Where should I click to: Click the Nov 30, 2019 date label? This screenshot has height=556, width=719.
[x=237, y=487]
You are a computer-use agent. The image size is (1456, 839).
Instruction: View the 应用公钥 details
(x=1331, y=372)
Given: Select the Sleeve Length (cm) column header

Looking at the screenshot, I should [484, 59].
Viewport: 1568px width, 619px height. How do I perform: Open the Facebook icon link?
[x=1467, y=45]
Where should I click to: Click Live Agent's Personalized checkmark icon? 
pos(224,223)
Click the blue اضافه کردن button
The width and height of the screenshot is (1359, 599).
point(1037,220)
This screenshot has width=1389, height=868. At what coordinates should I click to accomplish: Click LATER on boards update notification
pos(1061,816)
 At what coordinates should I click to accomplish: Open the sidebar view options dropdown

○ ○ ○ ○

◆ **WORK REQUIRED**: Can you convert the data between the lines holding "Given: Select the" and "[x=1467, y=45]", inclusive, into a two-column CSV headed input and output, with one row per pair? Put each value in a single quoted field and replace any line breaks with spaces.

◆ **SOLVED PROBLEM**:
input,output
"Given: Select the Sleeve Length (cm) column header","Looking at the screenshot, I should [484, 59]."
"Viewport: 1568px width, 619px height. How do I perform: Open the Facebook icon link?","[x=1467, y=45]"